> AIM OF THE TASK: In the entries below, find the line with "1389x769 pixels." and the line with "You are a computer-use agent. The height". Reproduce those two lines and every line between them exactly, and nothing more.

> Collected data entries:
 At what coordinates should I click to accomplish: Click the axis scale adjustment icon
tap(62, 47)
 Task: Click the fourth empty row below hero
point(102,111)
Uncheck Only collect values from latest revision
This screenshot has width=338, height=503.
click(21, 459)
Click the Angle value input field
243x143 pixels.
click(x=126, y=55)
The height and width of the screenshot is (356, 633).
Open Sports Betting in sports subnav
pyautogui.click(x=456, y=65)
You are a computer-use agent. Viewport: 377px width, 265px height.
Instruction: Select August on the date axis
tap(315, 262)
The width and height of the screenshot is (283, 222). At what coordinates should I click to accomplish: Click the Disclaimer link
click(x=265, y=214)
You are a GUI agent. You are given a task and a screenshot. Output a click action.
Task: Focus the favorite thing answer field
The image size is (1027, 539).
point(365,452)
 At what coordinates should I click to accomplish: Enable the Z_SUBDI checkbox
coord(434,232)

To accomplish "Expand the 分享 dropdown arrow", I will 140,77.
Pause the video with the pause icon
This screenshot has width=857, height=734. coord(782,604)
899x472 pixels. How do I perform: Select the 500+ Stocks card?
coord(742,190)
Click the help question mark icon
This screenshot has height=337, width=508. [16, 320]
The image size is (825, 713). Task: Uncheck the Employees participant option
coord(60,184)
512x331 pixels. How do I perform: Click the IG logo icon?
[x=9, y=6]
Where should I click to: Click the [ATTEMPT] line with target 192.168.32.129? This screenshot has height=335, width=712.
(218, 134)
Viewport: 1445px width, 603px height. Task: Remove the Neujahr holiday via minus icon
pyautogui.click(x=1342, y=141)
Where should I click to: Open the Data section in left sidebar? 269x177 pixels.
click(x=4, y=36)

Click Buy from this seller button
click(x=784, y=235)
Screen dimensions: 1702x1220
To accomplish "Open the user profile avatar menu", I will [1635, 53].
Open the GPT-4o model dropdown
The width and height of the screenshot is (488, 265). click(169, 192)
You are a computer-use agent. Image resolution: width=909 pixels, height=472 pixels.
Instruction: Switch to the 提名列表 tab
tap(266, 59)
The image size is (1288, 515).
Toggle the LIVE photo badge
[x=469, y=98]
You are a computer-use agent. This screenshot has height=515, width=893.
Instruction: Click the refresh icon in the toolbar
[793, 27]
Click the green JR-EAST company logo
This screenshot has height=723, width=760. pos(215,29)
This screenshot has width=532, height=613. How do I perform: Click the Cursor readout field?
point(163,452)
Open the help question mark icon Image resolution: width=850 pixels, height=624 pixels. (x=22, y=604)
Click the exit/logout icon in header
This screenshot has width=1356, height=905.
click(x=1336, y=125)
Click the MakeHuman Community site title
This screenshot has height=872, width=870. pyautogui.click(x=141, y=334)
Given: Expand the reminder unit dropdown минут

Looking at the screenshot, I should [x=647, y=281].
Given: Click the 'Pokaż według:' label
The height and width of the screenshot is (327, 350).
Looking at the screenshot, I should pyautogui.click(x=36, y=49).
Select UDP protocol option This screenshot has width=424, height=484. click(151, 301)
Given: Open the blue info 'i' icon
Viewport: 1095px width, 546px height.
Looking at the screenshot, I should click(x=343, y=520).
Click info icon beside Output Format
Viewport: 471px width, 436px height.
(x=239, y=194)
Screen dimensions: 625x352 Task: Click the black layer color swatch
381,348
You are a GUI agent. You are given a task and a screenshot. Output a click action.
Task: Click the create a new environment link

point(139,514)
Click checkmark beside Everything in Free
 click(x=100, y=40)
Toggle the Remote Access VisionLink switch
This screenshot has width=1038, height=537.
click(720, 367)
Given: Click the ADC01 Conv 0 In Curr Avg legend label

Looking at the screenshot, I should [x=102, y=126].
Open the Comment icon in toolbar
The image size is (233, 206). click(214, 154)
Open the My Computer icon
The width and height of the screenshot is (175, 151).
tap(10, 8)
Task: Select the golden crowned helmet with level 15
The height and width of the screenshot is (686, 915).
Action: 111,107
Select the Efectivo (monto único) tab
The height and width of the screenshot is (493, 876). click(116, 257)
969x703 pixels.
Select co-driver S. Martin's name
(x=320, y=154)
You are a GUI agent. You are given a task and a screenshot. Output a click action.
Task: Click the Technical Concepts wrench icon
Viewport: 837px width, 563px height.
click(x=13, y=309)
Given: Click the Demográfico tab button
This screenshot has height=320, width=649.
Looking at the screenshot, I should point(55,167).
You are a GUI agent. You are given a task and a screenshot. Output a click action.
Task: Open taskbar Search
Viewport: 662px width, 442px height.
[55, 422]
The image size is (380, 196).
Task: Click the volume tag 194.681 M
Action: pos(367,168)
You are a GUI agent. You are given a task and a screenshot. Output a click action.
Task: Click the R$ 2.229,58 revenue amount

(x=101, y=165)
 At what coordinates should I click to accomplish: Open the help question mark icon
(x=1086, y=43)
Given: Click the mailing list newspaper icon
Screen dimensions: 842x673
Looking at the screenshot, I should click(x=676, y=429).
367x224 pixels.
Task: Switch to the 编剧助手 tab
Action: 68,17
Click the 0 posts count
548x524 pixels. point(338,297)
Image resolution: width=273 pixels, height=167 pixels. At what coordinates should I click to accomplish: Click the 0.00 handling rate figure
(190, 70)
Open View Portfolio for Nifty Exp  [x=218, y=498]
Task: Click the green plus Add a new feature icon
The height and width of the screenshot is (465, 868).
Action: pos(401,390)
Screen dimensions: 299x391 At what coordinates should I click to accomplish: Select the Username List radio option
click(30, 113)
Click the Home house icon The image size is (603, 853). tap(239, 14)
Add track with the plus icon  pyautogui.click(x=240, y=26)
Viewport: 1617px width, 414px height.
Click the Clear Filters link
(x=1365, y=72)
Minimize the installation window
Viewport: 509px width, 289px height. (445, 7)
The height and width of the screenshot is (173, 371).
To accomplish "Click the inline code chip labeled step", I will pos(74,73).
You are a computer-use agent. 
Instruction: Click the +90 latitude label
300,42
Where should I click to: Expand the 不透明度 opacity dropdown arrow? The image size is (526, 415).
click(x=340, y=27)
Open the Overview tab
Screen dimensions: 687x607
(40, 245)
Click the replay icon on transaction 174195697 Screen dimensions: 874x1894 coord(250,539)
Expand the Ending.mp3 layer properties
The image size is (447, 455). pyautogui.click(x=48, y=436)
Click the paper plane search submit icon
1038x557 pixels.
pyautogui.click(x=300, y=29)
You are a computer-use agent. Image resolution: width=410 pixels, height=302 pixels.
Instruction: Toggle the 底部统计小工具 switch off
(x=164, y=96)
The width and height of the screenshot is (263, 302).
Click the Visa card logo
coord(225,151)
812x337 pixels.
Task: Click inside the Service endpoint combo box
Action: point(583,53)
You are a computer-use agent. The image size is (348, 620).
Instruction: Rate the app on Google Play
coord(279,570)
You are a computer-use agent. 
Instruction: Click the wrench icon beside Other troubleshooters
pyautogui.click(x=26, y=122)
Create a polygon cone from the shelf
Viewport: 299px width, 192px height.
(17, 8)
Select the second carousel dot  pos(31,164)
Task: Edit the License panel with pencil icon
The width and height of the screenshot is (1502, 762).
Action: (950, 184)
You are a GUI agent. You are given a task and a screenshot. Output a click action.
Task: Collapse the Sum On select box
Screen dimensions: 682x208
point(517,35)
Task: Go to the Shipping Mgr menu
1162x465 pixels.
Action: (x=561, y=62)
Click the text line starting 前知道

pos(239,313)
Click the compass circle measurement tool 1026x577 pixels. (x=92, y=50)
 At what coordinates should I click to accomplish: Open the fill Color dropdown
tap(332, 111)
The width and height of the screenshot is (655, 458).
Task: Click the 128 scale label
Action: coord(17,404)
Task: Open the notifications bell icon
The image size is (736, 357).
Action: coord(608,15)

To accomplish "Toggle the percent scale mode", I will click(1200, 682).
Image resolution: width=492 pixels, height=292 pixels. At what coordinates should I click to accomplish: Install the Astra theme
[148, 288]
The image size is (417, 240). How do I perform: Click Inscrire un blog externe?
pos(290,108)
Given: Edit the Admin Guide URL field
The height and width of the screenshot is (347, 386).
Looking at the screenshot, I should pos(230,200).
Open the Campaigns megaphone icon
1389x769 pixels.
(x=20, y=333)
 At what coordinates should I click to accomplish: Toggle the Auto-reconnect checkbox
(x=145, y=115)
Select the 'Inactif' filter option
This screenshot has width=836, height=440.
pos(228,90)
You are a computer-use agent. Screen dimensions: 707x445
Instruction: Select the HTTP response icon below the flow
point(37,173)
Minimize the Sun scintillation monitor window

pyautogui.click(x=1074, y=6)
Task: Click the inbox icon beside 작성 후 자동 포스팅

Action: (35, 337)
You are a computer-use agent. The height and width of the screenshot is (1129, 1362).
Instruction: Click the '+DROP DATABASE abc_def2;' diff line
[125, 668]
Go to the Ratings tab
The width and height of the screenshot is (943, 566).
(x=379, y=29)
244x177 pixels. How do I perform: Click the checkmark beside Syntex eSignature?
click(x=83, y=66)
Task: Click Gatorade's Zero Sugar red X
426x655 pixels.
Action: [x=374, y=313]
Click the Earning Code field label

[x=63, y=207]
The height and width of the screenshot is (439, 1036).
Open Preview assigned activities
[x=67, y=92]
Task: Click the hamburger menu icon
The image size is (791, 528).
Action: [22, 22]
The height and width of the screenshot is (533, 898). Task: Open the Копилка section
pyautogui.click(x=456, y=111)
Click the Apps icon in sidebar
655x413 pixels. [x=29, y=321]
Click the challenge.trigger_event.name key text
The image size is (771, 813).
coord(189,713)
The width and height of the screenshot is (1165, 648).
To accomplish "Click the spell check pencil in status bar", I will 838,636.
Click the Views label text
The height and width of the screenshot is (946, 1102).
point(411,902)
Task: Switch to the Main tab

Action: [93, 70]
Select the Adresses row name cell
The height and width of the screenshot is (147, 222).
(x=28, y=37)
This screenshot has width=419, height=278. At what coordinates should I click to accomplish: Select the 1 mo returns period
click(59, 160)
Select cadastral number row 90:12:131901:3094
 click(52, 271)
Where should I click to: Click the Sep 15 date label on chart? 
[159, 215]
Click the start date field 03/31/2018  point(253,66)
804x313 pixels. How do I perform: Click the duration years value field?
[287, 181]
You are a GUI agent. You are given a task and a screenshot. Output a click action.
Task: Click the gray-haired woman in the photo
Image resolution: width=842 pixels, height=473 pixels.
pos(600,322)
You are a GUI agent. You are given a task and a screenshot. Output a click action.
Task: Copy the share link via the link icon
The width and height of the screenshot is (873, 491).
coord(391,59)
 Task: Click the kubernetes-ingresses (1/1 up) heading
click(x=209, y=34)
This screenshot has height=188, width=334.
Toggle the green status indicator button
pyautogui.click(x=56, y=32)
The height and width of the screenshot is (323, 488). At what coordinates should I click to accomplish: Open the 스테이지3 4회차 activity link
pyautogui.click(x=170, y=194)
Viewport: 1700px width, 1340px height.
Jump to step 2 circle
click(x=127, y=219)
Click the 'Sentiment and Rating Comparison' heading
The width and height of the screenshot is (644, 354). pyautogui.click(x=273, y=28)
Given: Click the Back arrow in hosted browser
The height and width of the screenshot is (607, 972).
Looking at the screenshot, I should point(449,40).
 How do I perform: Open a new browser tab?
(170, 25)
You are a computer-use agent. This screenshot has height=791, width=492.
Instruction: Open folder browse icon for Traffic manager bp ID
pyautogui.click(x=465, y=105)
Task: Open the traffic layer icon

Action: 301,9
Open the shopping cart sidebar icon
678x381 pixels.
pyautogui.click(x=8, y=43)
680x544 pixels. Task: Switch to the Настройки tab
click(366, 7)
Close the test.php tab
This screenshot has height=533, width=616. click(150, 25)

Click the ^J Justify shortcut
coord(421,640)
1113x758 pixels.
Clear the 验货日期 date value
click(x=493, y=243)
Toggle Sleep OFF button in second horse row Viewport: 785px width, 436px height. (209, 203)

> ANSWER SPACE:
1389x769 pixels.
(x=20, y=333)
 At what coordinates should I click to accomplish: Toggle the Auto-reconnect checkbox
(x=145, y=115)
Select the 'Inactif' filter option
This screenshot has width=836, height=440.
pos(228,90)
You are a computer-use agent. Screen dimensions: 707x445
Instruction: Select the HTTP response icon below the flow
point(37,173)
Minimize the Sun scintillation monitor window

pyautogui.click(x=1074, y=6)
Task: Click the inbox icon beside 작성 후 자동 포스팅

Action: (35, 337)
You are a computer-use agent. The height and width of the screenshot is (1129, 1362).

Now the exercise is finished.